Downregulation of PTEN increases the migration, invasion and EMT of TNBC cells and SHK upregulates PTEN expression. (A-H) MDA-MB-231 cells were transfected with control siRNA (si-control) or PTEN siRNA (si-PTEN) and with PTEN overexpression vector (pc-DNA3.1-PTEN) or control vector (pc-DNA3.1). (A) The expression of PTEN mRNA was determined by qRT-PCR, with HPRT1 as a reference. (B) The expression of PTEN protein was determined by western blot and the blots were quantified by using ImageJ. (C) The cell invasion was detected by transwell invasion assay. (D) Quantification of the invaded cells. (E) The cell migration was detected by wound-healing assay. (F) Quantification of the wound closures. (G, H) The expressions of N-cadherin, Vimentin and E-cadherin were analyzed by Western blot (G) and further quantified with ImageJ (H). GAPDH is shown as a loading control. (I, J) MDA-MB-231 cells were pretreated with different concentrations of SHK (2.5 and 5μM) or the control for 24 h. PTEN expression was evaluated at mRNA (I) and protein (J) levels. Data represent the mean ± SEM of three independent experiments. *p<0.05, **p<0.01, ***p<0.001
Akt involvement in the process of EMT. (A) The expressions of Akt and p-Akt were detected by western blot in MDA-MB-231 cells treated with SHK for 24 h. (B)The levels of Akt and p-Akt were determined in MDA-MB-231 cells transfected with miR-17-5p mimic, inhibitor and NC. (C) The expressions of Akt and p-Akt were detected in MDA-MB-231 cells transfected with si-control or si-PTEN and with pc-DNA3.1 or pc-DNA3.1-PTEN. All of the blots were quantified by using ImageJ. Data represent the mean ± SEM of three independent experiments. *p<0.05, **p<0.01, ***p<0.001
Breast cancer is a heterogeneous disease with distinct biological properties, specific morphological patterns and diverse clinical behaviors among different subtypes. TNBC is the most aggressive subtype with early relapse, poor overall survival and, most importantly, frequent distant metastasis[25]. EMT is critical in the initiation of metastasis in TNBC because it enables BC cells to detach from the primary tumor and eventually to colonize distant organs[26]. Once the EMT process was inhibited, the metastasis of TNBC was suppressed or even reversed at the same time[27, 28]. So, it seems to be feasible to inhibit cancer cell metastasis by targeting EMT.

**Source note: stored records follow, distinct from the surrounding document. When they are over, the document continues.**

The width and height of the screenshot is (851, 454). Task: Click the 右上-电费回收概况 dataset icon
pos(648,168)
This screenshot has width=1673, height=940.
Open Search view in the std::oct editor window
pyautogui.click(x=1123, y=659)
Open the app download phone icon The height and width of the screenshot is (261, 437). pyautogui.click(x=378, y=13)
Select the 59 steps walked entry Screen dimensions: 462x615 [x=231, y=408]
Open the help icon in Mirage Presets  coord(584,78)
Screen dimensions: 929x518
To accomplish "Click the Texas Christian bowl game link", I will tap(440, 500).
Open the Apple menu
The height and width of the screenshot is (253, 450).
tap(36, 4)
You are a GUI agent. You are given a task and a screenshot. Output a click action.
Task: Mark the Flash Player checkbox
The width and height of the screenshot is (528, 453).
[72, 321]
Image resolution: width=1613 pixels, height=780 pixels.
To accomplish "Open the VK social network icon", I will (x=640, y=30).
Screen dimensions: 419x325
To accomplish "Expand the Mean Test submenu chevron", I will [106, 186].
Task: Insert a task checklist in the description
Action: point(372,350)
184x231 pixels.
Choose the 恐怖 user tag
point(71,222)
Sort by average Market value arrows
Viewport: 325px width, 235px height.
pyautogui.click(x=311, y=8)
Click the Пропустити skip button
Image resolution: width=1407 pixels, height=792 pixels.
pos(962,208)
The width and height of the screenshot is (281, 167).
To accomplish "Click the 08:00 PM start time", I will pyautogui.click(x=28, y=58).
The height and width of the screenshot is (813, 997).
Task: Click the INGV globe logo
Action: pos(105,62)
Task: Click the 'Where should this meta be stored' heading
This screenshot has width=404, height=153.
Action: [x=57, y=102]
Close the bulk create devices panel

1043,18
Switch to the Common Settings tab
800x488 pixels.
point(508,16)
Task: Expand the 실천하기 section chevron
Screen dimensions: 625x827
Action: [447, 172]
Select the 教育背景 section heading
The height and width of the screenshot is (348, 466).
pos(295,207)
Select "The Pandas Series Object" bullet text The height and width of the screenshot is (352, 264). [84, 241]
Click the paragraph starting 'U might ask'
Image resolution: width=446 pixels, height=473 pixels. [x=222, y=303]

SHK is a natural bioactive compound with multiple health-promoting effects, mainly wound-healing, anti-inflammation, anti-infection and anti-cancer[29, 30]. Administration of SHK and its derivatives at a high dose is verified to be safe and well-tolerated in animal models[31, 32]. Thus far, several studies reported that SHK could inhibit tumorigenesis and progression of breast cancer. It was confirmed to reduce breast cancer stem cell load and tumorigenic potential by inhibiting STAT3, FAK and Src mediated pathways and estrogen signaling[33-35]. SHK induced cell cycle arrest and p38-dependent apoptosis in breast cancer[36, 37]. It also enhanced sensitivity of breast cancer cells to endocrine therapy and paclitaxel [38, 39]. In addition, SHK was found to inhibit metastasis of breast cancer cell via GSK-3β-regulated suppression of β-catenin signaling and matrix metallopeptidase 9 (MMP-9) inhibition[40, 41]. Accordingly, SHK was shown to inhibit the migration and invasion of TNBC cell lines effectively in the present study, indicating that the use of SHK might provide an effective way to reduce metastasis of TNBC. In consideration of the important role EMT played in cancer metastasis, we supposed whether the anti-metastasis effect of SHK was mediated by regulating the process of EMT. Therefore, in this study, we confirmed that TNBC cells acquired the epithelial phenotypes and lost the mesenchymal feature with the treatment of SHK, which was in accordance with the previous studies in cervical and lung cancers[18, 19].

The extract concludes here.